Решимость зажить собственной жизнью, которая с некоторых пор росла в ней, зародилась не только из-за измены Мануэля, но и как следствие истины о ее происхождении, напряжения последних месяцев, усугубленного непривычностью тяжелого физического труда, а главное, из-за внушенных ей Розиной твердых религиозных убеждений: она твердила себе, что страдает оттого, что произведена на свет грешниками; недаром Элис вечно повторяла, что за грехи отцов всегда приходится расплачиваться детям.
Приглашенные плясали в сарае. Весь вечер она носила туда через обледеневший двор блюда с едой. Один раз до нее донеслись слова мисс Перси, обращенные к Сепу Фэрбейрну:
– Что случилось с Мануэлем? Почему он воротит нос от выпивки? На Рождество он был совсем другим.
Сеп ответил:
– Он бросил пить. Но с ногами у него порядок, гляди, как отплясывает с тетей Милдред! Она веселится, как двухлетняя девчонка!

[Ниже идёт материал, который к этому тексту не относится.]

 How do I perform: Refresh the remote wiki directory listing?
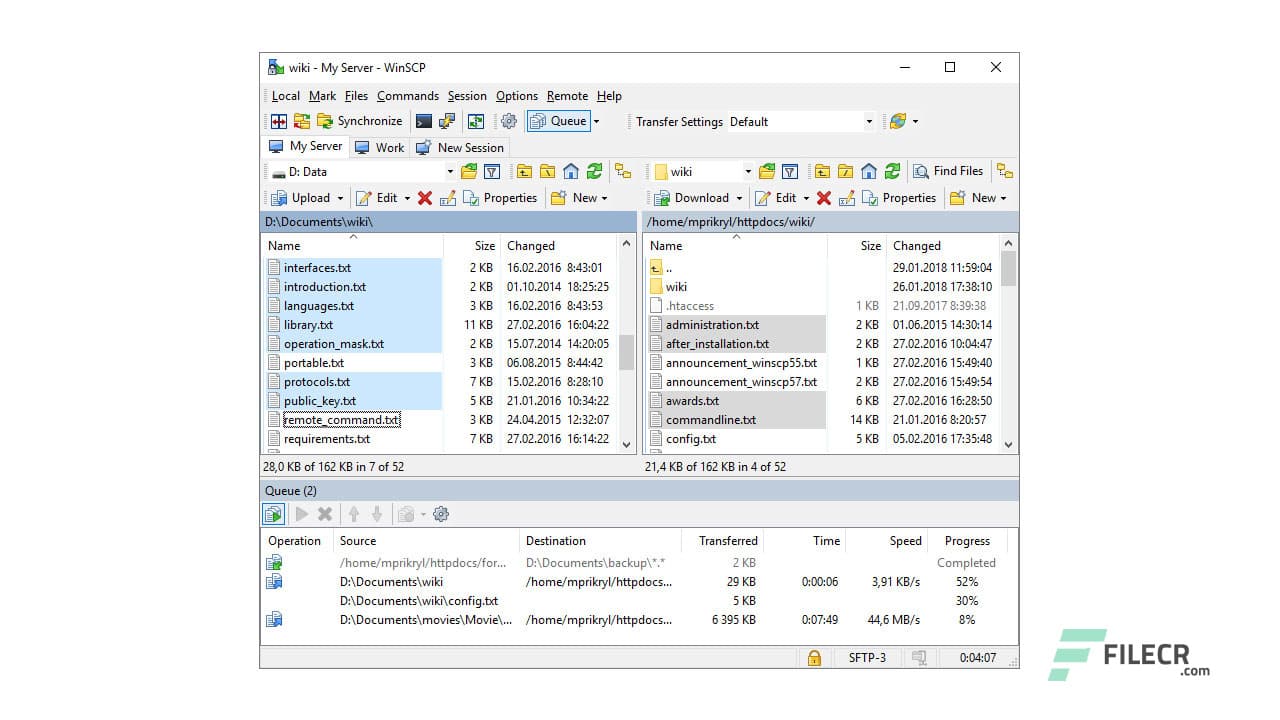pyautogui.click(x=893, y=171)
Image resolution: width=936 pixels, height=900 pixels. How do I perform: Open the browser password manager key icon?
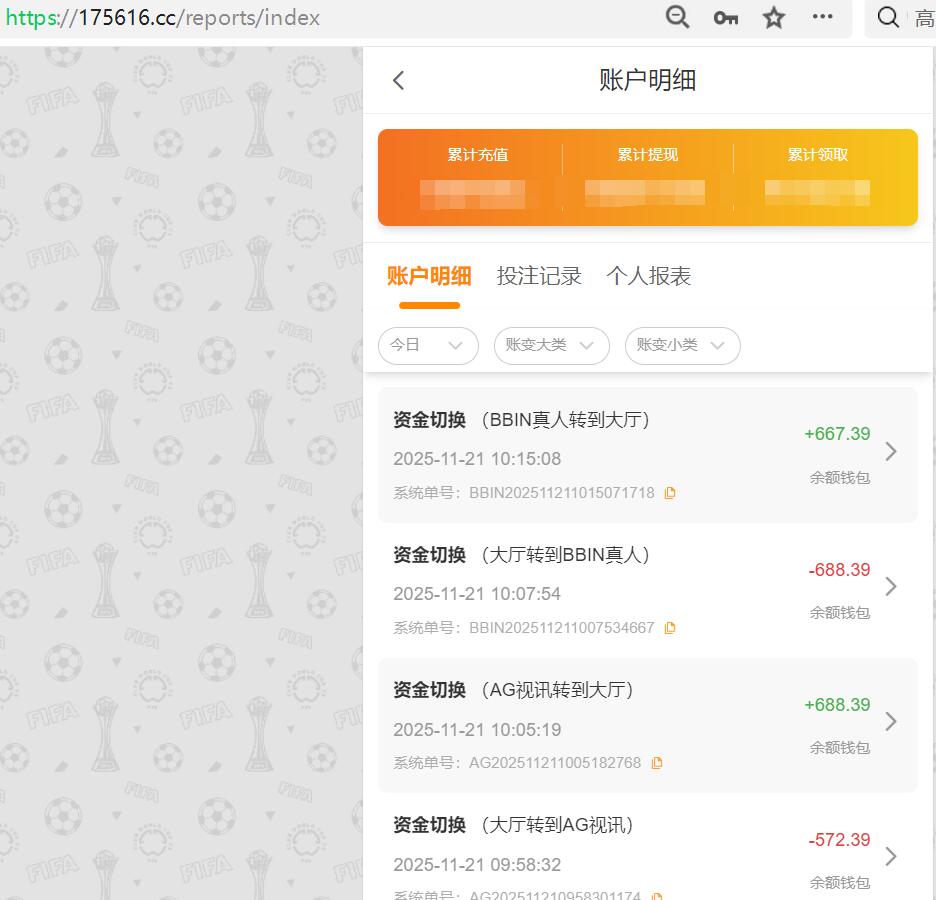725,18
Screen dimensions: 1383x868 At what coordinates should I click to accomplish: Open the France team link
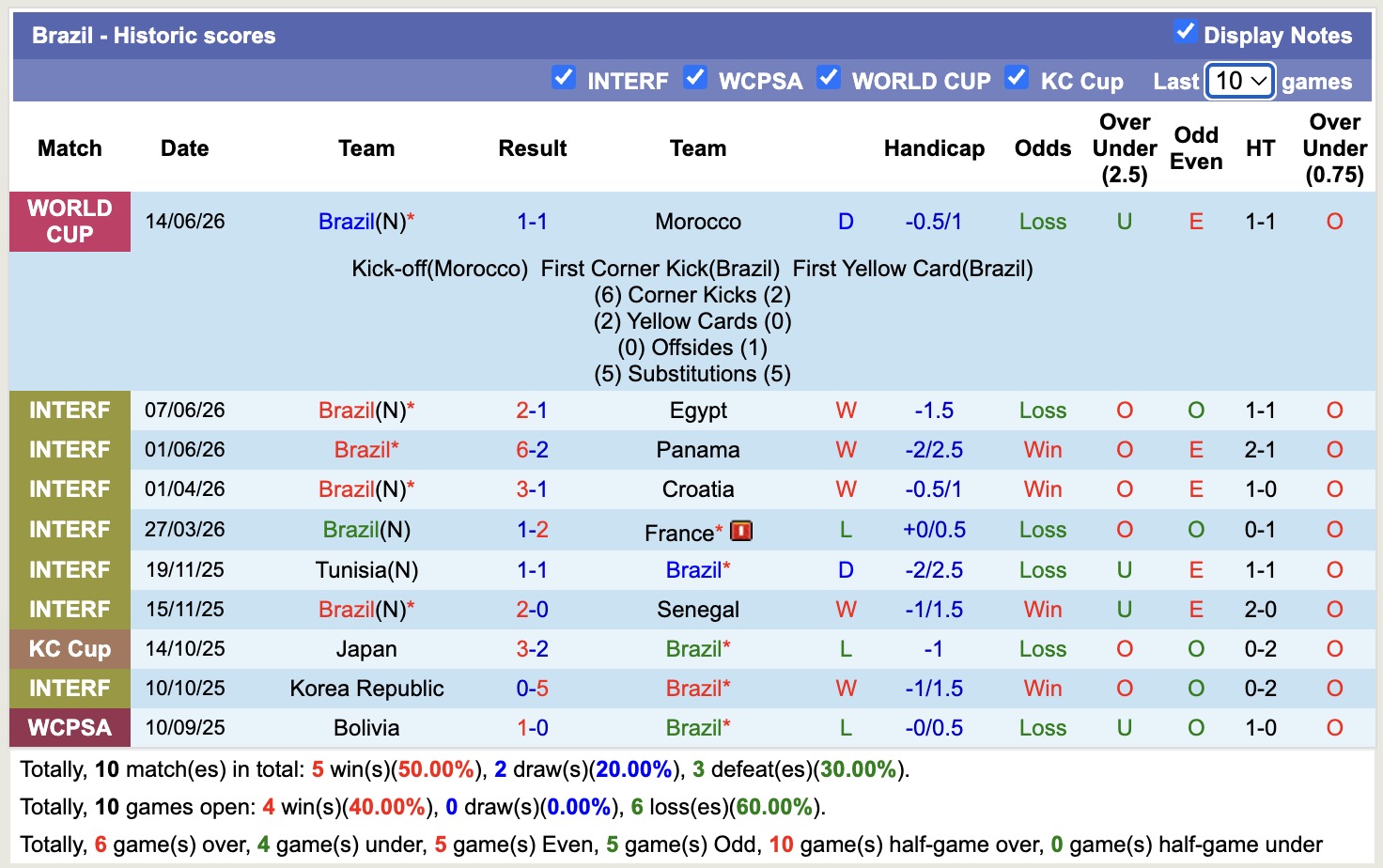(679, 533)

Аннабелла всякий раз заставала Мануэля пляшущим. Однажды их взгляды встретились. Он смотрел так свирепо, что она отвела глаза. По дороге на кухню она размышляла о том, насколько мужчины странные и жестокие создания. Достаточно вспомнить, как отец мучил мать… А Мануэль – отменный танцор! Она вспомнила лондонские балы, на которых блистала Кэтлин Уэйнхарт. Стивен не отставал от нее. Она помнила, как часто они становились партнерами. Трое мужчин в ее жизни – отец, Стивен, Мануэль – каждый по-своему обнадеживали ее своей любовью, а потом обманывали. Или она только воображала, что ее любят? Уж не потребность ли в любви внушала ей уверенность? Ведь ни один из них ни разу не сказал: «Аннабелла, я тебя люблю…»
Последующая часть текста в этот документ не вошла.